U.S. multinational banks can no longer afford to wait and see what might emerge from the European Union's seemingly endless deliberations over the regulation of data privacy and security. Implementation of the EU's General Data Protection Regulation could get underway as soon as next year.

For banks serving EU residents, failure to act could mean fines of up to €100 million ($110 million) or 5% of annual global revenue. Banks that remain in a holding pattern until they see the final regulation could end up scrambling to ready their operations for a heightened degree of scrutiny and enforcement from EU regulators.

In some ways, the proposed regulation is at risk of being out of date even before adoption. For example, the current draft would impose strong obligations on firms to obtain explicit consent from individuals prior to processing their personal information.

Of course, transparency and choice remain critical aspects of protecting an individual's privacy rights. Yet the effectiveness of the explicit consent model quickly diminishes when applied to the modern realities of a digital world. Most individuals simply click their "consent" in order to download apps and software without ever taking a glance at the terms to which they are consenting. Given these realities, an "explicit consent" model is unlikely to be highly effective. A better approach would be to produce regulation that focuses on the purposes and circumstances under which personal information will be processed.

Nonetheless, the accelerating global cycle of data breaches and cybersecurity incidents appears to have convincingly demonstrated to EU legislators that back-end security of personal information is a critical aspect of data protection in a digitized, global economy.

It is highly popular in Europe to decry the lack of data protection in the U.S. But regulators such as the New York State Department of Financial Services and the Securities and Exchange Commission, among others, have made cybersecurity a top priority. In addition, nearly every U.S. state now has a data-breach notification law requiring companies that suffer an attack to notify people who might be affected.
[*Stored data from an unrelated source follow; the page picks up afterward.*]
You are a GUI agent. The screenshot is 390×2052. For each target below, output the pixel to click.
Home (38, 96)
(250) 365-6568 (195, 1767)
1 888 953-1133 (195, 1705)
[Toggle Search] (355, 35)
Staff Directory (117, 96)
Europe's proposed regulation follows the lead of many U.S. state provisions, while adding a few unique requirements. One such requirement is that companies suffering a breach of personal data would be required to notify data protection authorities within 24 hours of discovery of an event, unless there is a "reasoned justification" for a delay. This stringent standard does not allow much time for implementing internal breach response protocols or for fully understanding the nature and extent of the breach before informing the data protection authorities.

However, there is some wiggle room in the proposed breach notification provisions. These require that companies communicating a breach to the data subjects do so "without undue delay," but only in instances where the breach is likely to adversely affect the protection of the personal data or privacy of those data subjects whose information was disclosed. This "risk of harm" proviso is similar to the standard in a minority of the U.S. state laws. It will give businesses a bit more flexibility in determining whether to notify individual data subjects.

The proposed regulation also contains provisions addressing the compromise of personal information in the possession of a third-party vendor. NYDFS superintendent Benjamin Lawsky recently made the point that "a bank's cybersecurity is often only as good as the cybersecurity of its vendors." EU legislators appear to be on the same page. Under the proposed regulation, a vendor must notify the company whose data they are processing immediately upon discovering a personal data breach, so that it can be reported to the authorities. This is an important component of the breach notification provisions, as it begins to address third-party data risk from a regulatory perspective. It should push third parties as well as the companies they serve to move to mitigate risk.

With this new level of Euro-scrutiny and the strong likelihood of continued cyberattacks, top bank executives should assume a leadership role, engaging intently in preparations with the institution's IT security, IT operations, legal, compliance, and communications departments. In addition to containing any cyberattack as efficiently as possible, individuals in these departments will need to quickly evaluate the breach and make critical determinations about the types of data exposed, whether notification to European data protection authorities is required, and whether, considering risk of harm, notification of data subjects is required.

Now is the time for banks' compliance teams to develop, document, implement, and rehearse a process that clearly identifies the roles and responsibilities of the incident response team — including steps to evaluate whether notification is required. The legal department must draft language for contracts with third parties, binding them to specified levels of data security and requiring the reporting of data breaches. Banks should also come up with a breach communication plan, detailing who is responsible for dealing with data protection authorities, press, data subjects, and their representatives.

U.S. multinational banks clearly have experience in addressing data security and compliance at home. Until recently, however, too few top bank executives have been engaged in this critical issue to the extent necessary to ensure reliably coordinated, effective, and cross-functional responses to cyberattacks.

With the bar being raised in Europe, C-level bank executives need to engage fully on both the U.S. and European fronts. Otherwise, the already high cost of cyberattacks and cyber defense could be compounded by exposure to the very high fines now on the table.